Yeah, I guess to do that kind of work you need to be pretty much native level. Maybe something for me in a few decades!

How about other kinds of (well-paid) work for Mandarin speakers? I have 6 years B2B sales experience. I was thinking about doing sourcing for a big company - i.e. they send you to China to check out suppliers, tour the factory, drink a lot of bai jiu etc., but I don't know how much this kind of work would pay.

I met a guy in a hotel who had a business exporting furniture and he seemed to be doing very well as his girlfriend was half his age and stunning. He said it would be a good business to get into because all the big buyers in the UK (e.g. M&S, Debenhams etc.) will be keen to work with you if you're a fluent Mandarin speaker and familiar with Chinese culture.

tigertiger - moderator (5084 posts) • 0

Many buyers also have a degree in economics.
You can make money doing import export, but the majority of people just make a living out of it. I have know a few that had to supplement their incomes through teaching.
Remember you will be competing for jobs with local Chinese who are fluent in both languages already.

One thing I learned very quickly on arrival in China, to succeed in business in China, you really need to come from a Chinese business family. Even local chinese get shafted here. For every get rich quick story there must be a thousand others who have lost their shirts, but you rarely here their stories.
There are lots of expats who make a reasonable living here, it is hard work, but they achieve it. The expats who make larger amounts of money are rare, like Neil Heywood.

Dave_M (2 posts) • 0

@chris8080
Dude you don't wanna get involved with "drink a lot of bai jiu" stuff, trust me, it does more harm than you can imagine. A friend of mine was having this business dinner with lot of baijiu not long ago, he ended up in the emergency room because of severe stomach problem. Although I understand it's a cultural thing to drink baijiu here, you might wanna watch out for the baijiu that are over 40°.

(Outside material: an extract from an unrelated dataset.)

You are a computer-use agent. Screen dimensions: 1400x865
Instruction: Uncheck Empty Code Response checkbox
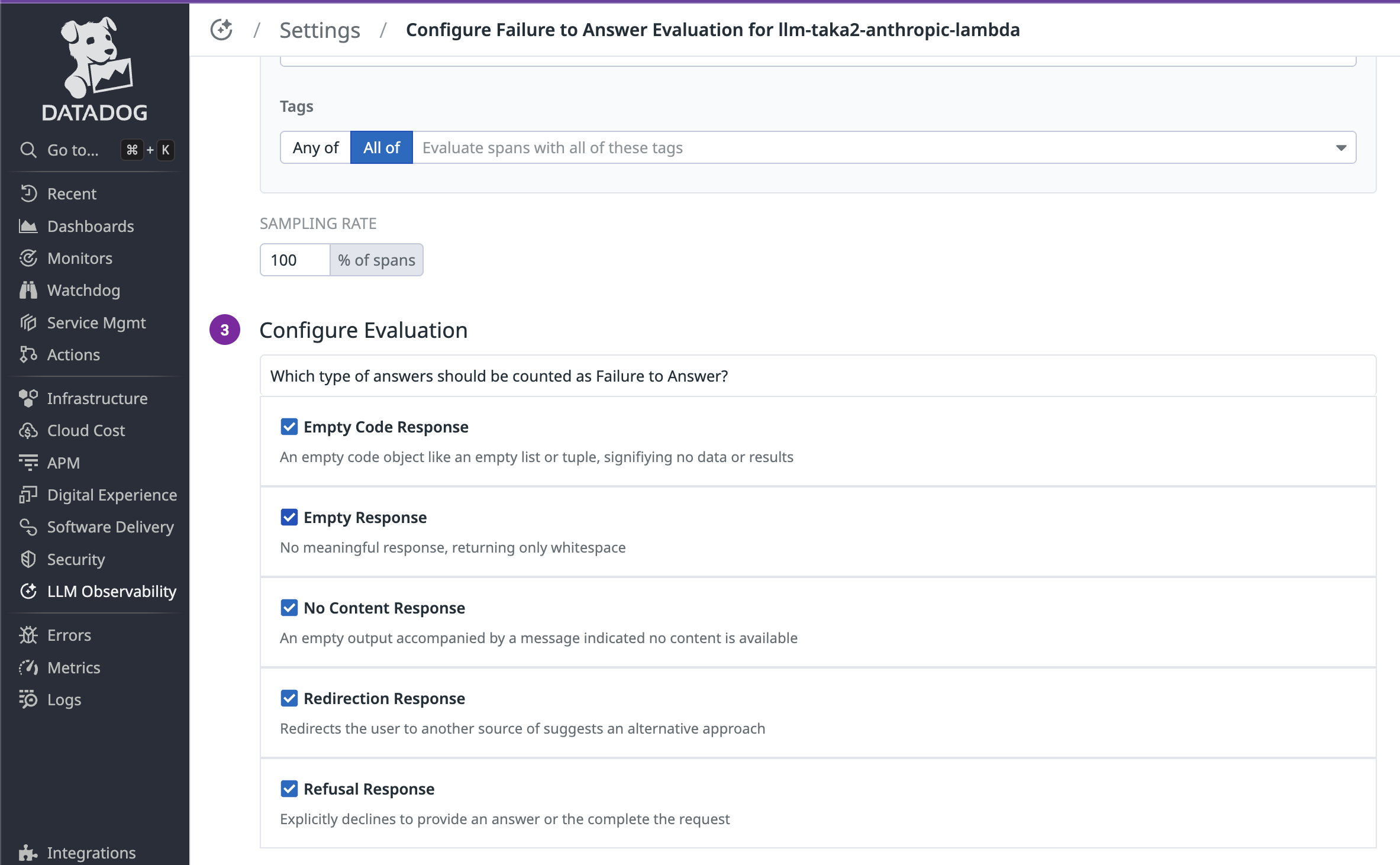289,427

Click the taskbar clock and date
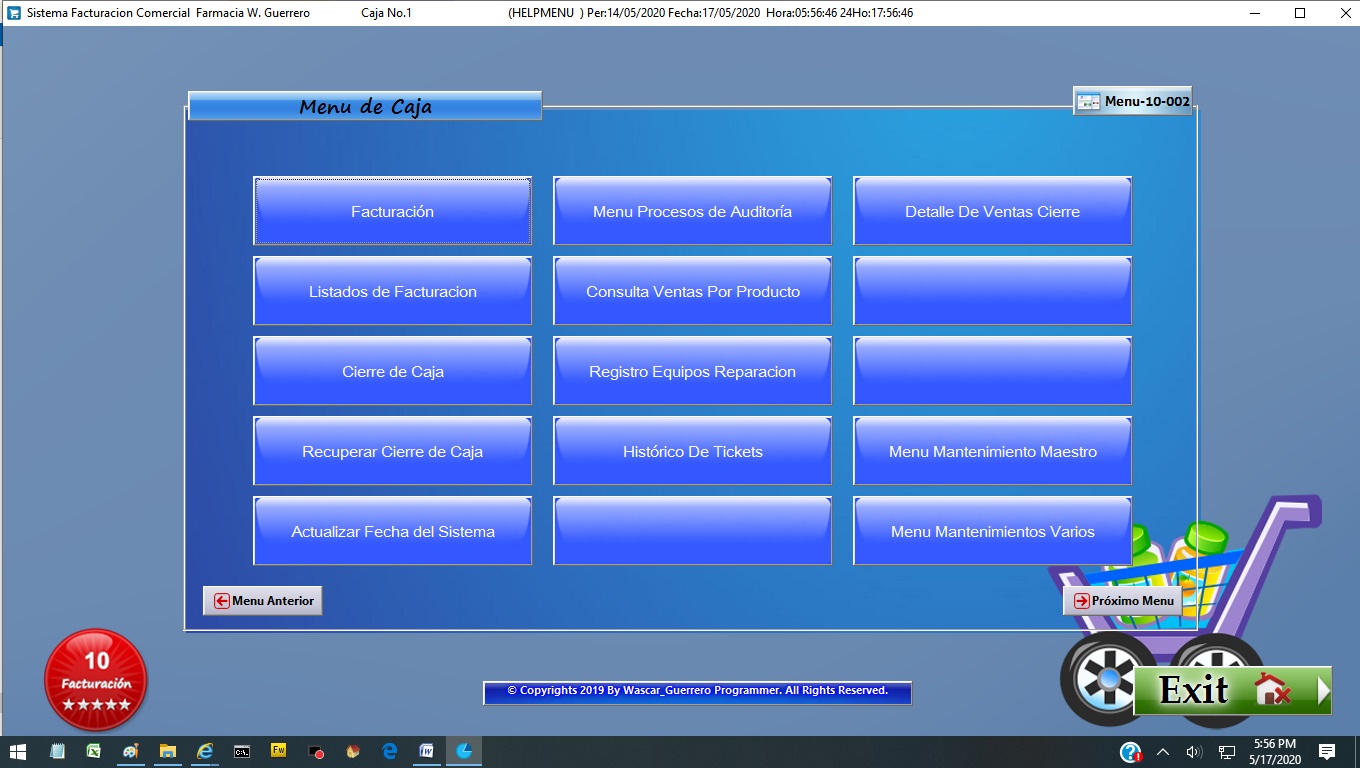[x=1274, y=752]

Regarding big buyers in the UK that are keen to work with mandarin speakers, that's interesting, you might have noticed the lack of good furniture market in Kunming. Many friends of mine have been expecting the opening of IKEA branch in Kunming for years, I'm not saying IKEA is that good, but the city does need better furniture market.

laotou (1714 posts) • 0

For furniture - most Chinese here go to Guangdong to buy their custom furniture. That should be a clue about the level or lack of craftsmanship here...even with prefab furniture - these local gorillas can still hack it up.

Maybe you can do furniture import from Guangdong to Yunnan, eh?